Q: What has changed the most at UCCS?

A: Oh dear where to begin; numbers first of all. We had, when I came here, approximately 800 students, and not nearly all of those were full time. The full-time equivalence was around 650- 675 students.

     There were no parking fees, mostly because there were no parking lots. The place was mostly dirt roads and gravel.

     We only had the buildings that had been bequeathed to us by the sanatorium; we didn’t build our own until 1971 or 1972 when we built Dwire (Hall).

     The accreditation people said, “You need to have a library.” It was in one of the buildings that the sanatorium left behind that we named South Hall, and it had been the nurse’s quarters in the sanatorium.

     Every room in the building was divided into three or fourdozen rooms, and each one had a sink and a bathtub in it. The sinks were pretty easy to tear up; the bathtubs weren’t, so they got left in there.

     When you would go to the library to check out a book, you would frequently be told, “Now we have that one probably. It’s in room ‘blah blah’ upstairs in the bathtub. That’s where the books were stacked; they would be piled in the bathtub.

     There was no harm; the bathtubs were long since dry. It’s the oddity of, “Oh, I’m digging through a bathtub to find a library book.” So that was our first library.

     What’s mostly different is not the number of students, but the number of faculty. When I came here, (during) the first three to five years, I knew on sight every professor at this campus in whatever college— everybody. I was the third English professor, and I taught four classes every semester.

     That’s another big change; we were moving from a surely instructional college to partly a research institution. You don’t do any research when you’re teaching four classes.

Q: How did ‘riverrun,’ the student literary and arts journal, begin?

A: Interestingly enough, (“riverrun”) was a student initiative. Students came to me and they said, “We really, really would like to have a publication that includes writing of students here.”

     Poetry, short fiction, nonfiction perhaps, but mostly in the early days, it was poetry and short fiction. There was no art at the time—that was a later addition.

     They came to me and asked, “Would you be our adviser?” and I said, “Well, why me? Am I the most creative person you have here?”

     Their answer was pretty much along the tone of “Everybody else is pretty busy.” I just said, “Oh, thank you. I’m so flattered.”
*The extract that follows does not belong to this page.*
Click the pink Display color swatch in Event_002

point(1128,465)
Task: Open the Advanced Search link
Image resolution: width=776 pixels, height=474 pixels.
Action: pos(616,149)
     Some of the students had been with me the previous semester in a class on James Joyce. They were still steeped in Joyce that they took the title of the journal from Joyce of course. That’s the first word of “Finnegan’s Wake.”
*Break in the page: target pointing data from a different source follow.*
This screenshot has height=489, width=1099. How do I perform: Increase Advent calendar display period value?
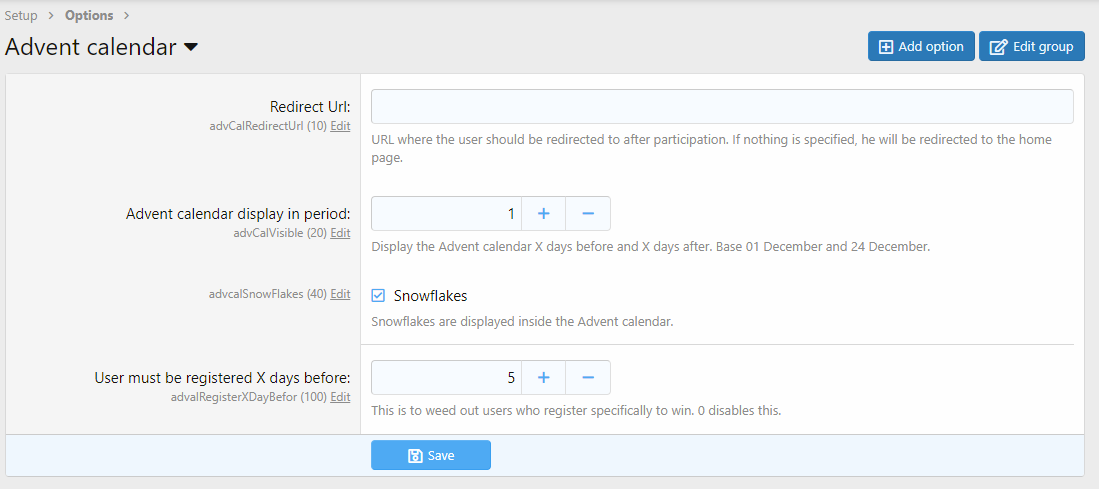(x=544, y=214)
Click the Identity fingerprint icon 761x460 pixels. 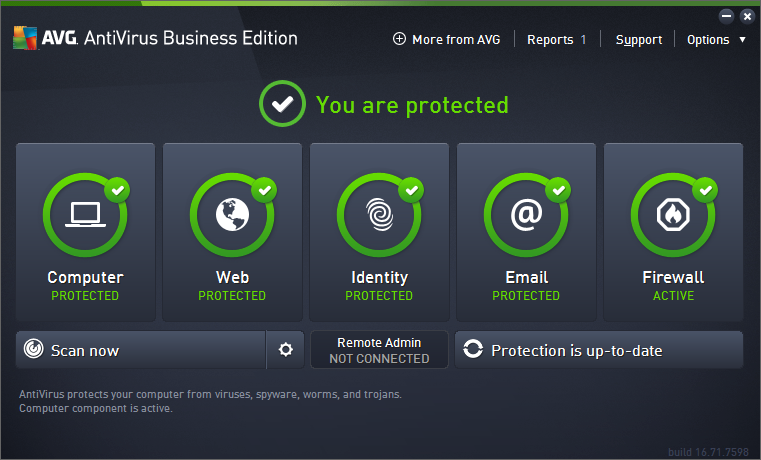(379, 215)
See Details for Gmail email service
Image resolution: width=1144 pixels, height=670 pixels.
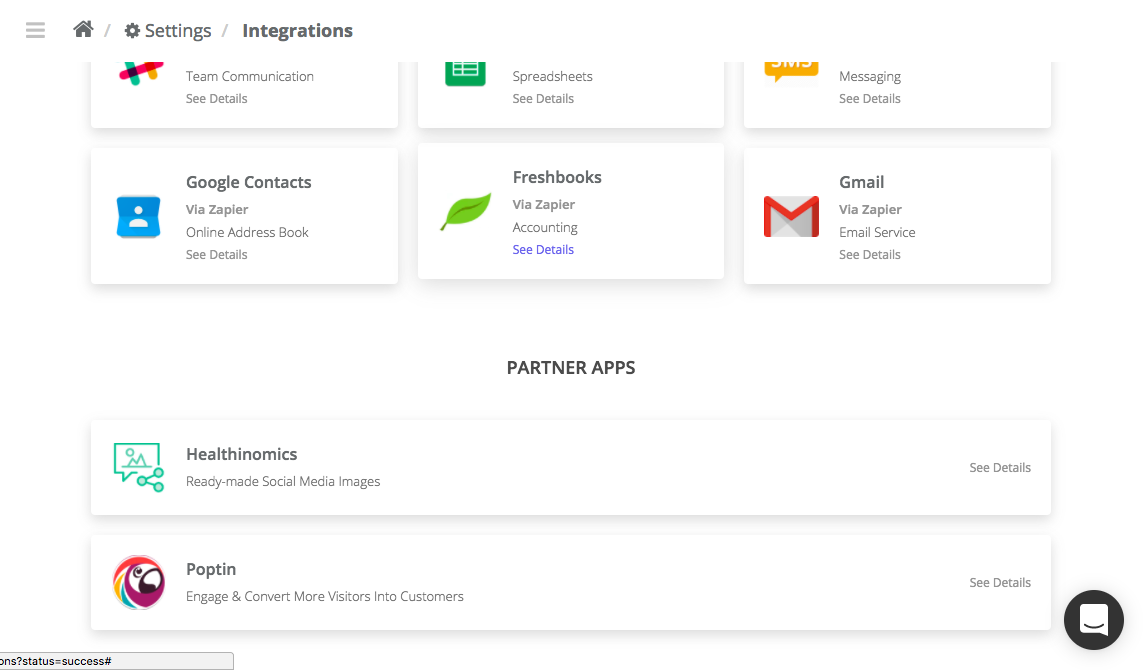point(869,255)
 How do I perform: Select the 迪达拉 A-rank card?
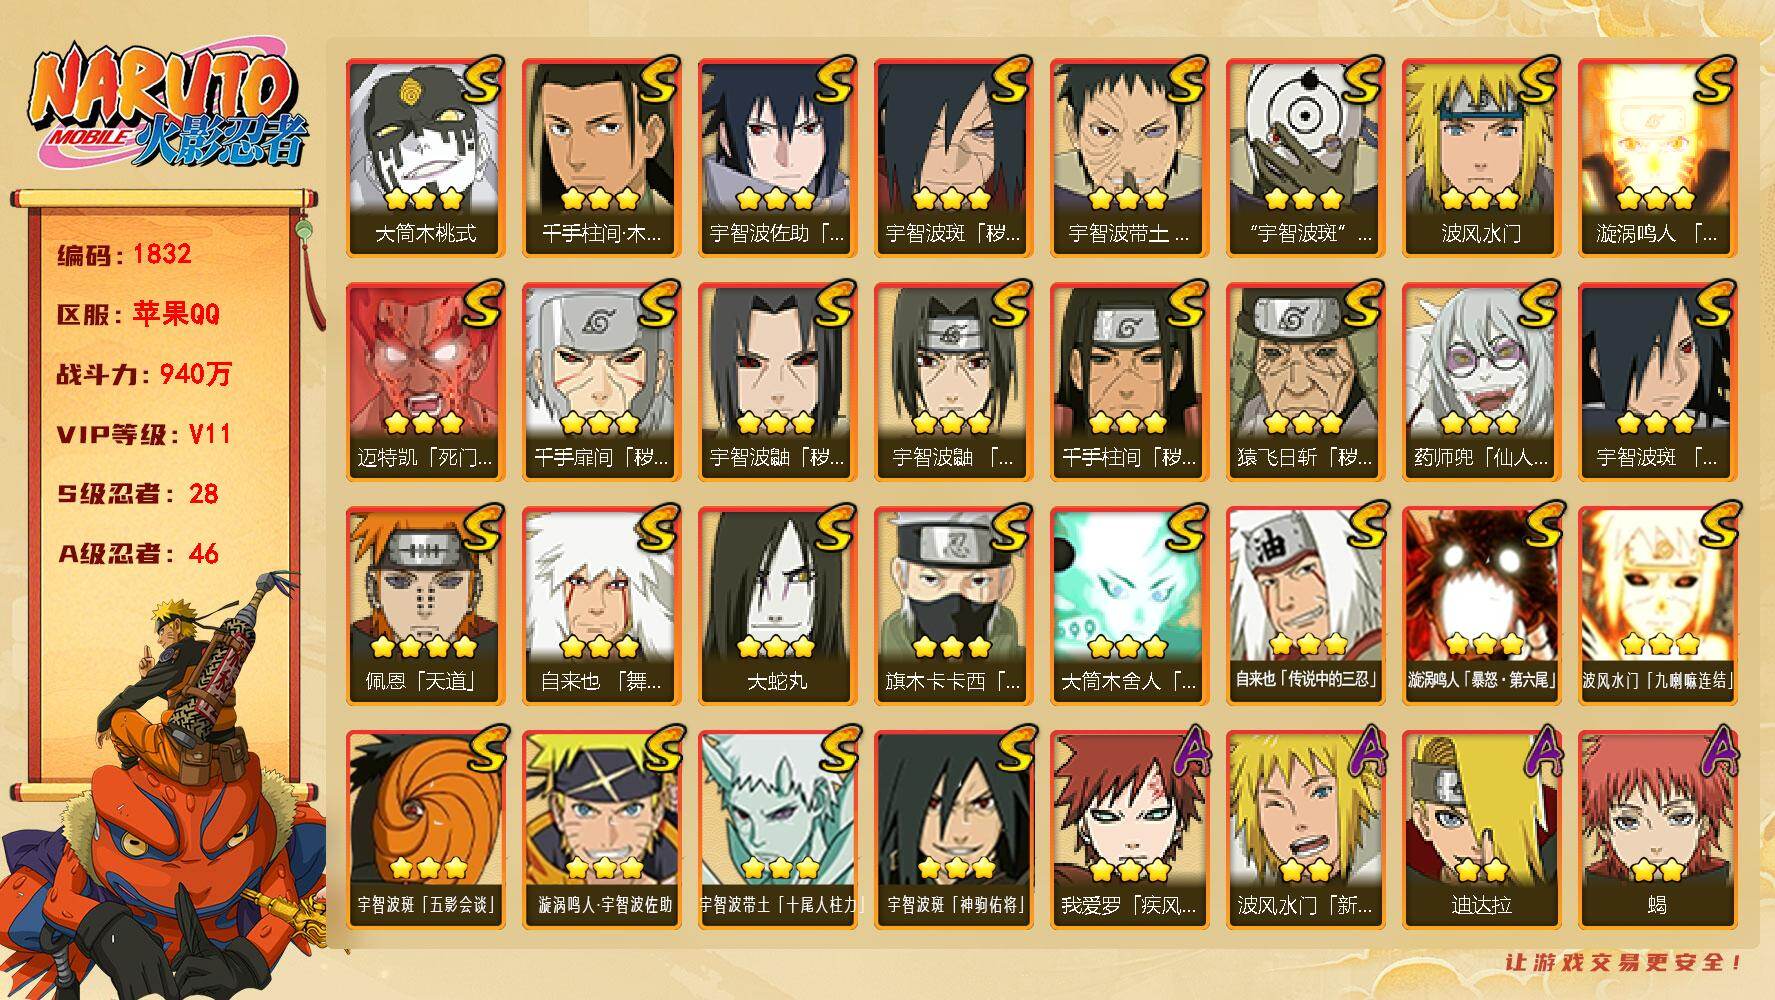tap(1482, 830)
     I had no notion whatsoever at the time we would still be doing the journal 30 or 40 years later. I thought if it survives until next year, fine we’ll do it again. I had no hopes that it would go more than two or three years.

     The students who had the push behind it would be gone in a couple of years, and I thought there won’t be a lot of people who will want to pick it up.

     It has become everything I’ve wanted it to become. It has been marvelously produced.

Q: What will you miss the most from UCCS?

A: The students, the people and the interactions with students. I get to read all the great books of the world, and I get to come into a classroom with bright minds and discuss them.

     I often think, “I can’t believe I get to do this for a living.” Sure, there is work that comes with it, but it is worth it.